Law firms are still failing to recruit outside of the usual routes of public school and elite universities with the lack of diversity particularly acute at senior levels.

The Social Mobility Foundation (SMF) will next month publish a report showing that law firms are missing out on talent and profit by not taking graduates from non-professional family backgrounds who attended state schools.

The SMF constantly monitors the backgrounds of people employed in the UK’s top jobs and looked into the performance of 40 law firms, including the four magic circle firms.

The Solicitors Regulation Authority reported in April that although 7% of UK citizens were educated at private schools, the figure for privately educated corporate lawyers is 33%. This has led the SMF to conclude that despite widely publicised efforts to broaden recruitment, the selective promotion of lawyers from a narrow social group has changed little.

Last year’s social mobility employer index compiled by the foundation, which features the Cabinet Office, the BBC and MI5, as well as the professions, has examined the performance of 40 law firms, including four “magic circle” firms, and barristers’ chambers.

Rosalind Goates, head of advocacy and campaigns at the foundation, said: “Law Firms are waking up to the need to hire for potential, not simply polish; however, progress is slow.
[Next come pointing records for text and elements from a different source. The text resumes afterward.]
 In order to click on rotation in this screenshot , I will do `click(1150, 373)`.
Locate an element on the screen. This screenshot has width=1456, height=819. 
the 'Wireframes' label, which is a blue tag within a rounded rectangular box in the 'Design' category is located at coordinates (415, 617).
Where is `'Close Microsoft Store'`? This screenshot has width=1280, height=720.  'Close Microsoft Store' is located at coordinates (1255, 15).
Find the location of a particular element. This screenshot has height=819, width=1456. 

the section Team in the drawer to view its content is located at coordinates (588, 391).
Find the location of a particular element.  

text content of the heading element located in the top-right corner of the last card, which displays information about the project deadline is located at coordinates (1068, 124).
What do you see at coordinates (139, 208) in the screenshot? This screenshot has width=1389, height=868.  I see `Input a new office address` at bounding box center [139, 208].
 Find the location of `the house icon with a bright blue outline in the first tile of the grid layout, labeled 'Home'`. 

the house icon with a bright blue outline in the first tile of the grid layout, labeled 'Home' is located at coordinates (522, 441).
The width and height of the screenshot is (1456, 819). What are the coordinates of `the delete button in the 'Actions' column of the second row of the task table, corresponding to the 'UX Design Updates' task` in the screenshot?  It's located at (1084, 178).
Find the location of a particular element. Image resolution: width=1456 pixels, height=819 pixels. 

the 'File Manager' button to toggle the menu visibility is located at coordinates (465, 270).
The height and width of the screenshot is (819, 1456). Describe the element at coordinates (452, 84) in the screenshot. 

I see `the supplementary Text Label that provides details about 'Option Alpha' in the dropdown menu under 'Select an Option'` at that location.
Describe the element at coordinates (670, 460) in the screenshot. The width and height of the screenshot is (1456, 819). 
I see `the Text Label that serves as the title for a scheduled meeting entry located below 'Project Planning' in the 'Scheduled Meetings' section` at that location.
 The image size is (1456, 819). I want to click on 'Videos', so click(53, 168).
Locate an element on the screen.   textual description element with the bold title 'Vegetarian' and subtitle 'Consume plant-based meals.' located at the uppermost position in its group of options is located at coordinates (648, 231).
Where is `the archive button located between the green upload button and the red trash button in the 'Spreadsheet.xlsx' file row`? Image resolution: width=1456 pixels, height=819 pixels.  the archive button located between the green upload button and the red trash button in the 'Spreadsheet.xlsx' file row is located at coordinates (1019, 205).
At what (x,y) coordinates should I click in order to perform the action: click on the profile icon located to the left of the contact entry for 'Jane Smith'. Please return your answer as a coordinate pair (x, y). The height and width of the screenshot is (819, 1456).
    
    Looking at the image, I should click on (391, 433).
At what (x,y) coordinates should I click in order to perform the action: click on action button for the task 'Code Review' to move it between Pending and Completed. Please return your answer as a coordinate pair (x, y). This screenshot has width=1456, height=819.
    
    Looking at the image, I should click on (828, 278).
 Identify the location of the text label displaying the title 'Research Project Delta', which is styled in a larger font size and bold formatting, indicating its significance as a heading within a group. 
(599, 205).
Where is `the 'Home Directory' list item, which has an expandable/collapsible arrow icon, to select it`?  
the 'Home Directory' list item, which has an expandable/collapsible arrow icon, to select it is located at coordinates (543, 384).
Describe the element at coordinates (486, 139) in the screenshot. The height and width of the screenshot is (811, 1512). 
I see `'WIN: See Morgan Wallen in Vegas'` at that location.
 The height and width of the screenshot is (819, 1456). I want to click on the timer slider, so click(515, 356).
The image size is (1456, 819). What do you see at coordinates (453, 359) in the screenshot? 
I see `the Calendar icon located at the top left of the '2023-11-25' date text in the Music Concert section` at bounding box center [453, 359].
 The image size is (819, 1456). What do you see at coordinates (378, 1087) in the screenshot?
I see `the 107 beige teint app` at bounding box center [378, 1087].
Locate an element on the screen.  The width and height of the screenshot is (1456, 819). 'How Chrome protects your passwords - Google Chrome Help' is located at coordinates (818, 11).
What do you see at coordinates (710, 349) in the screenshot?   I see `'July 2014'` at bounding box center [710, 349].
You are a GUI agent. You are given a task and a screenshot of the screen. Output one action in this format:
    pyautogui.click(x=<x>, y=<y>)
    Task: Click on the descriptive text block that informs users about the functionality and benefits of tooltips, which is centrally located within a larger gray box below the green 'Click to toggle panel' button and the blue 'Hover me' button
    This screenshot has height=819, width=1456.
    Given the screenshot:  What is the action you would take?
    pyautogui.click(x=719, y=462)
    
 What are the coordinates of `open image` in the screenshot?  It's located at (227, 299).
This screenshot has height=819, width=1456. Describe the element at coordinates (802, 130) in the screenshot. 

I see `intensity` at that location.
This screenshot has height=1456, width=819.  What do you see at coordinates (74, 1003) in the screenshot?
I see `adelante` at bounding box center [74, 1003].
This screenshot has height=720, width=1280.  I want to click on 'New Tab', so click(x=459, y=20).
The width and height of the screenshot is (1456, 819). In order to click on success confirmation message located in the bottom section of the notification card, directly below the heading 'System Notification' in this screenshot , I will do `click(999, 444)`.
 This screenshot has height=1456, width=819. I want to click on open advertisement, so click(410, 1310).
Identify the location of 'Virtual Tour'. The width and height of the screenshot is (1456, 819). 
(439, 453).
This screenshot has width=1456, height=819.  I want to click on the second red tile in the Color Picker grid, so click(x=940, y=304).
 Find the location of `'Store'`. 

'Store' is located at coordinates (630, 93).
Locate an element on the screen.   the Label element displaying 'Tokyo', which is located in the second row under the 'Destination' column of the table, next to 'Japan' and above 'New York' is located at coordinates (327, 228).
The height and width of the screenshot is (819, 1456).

Many in the sector still only recruit from Russell Group universities, which have fewer people from lower socioeconomic backgrounds, and we know that there remains a lack of senior leadership and buy-in from the top at many firms.

She implied that some firms had not approached social mobility with enough thoroughness: “Critically organisations cannot simply pay lip service to social mobility. There needs to be an emphasis on culture, ensuring those with different life experiences are welcomed and not overlooked. Otherwise, individuals get in but don’t ‘get on’.

“It is a large sector, and some firms are leading the way, such as Browne Jacobson with their Fairer Access into Real Experience and Clifford Chance with their decision to measure, report and close their class pay gap.”

She said the collection of data was important: “As an absolute starting point, all law firms need to collect socioeconomic data on their staff to assess the problem. Then they can get serious about solutions.”

Sarah Atkinson, the chief executive of the foundation said: “Every year, we have flagged that progression and social mobility at senior levels [in law firms], even among the best performers in the index, is the area where we see little change.” This year, she added “we are worried we are seeing things that are slipping back”.

She said some of the large City law firms still recruited 95% of their graduate intake from elite Russell Group universities and that there was a “real nervousness” among law firms to do anything different that might feel as if it risked “lowering standards or quality”.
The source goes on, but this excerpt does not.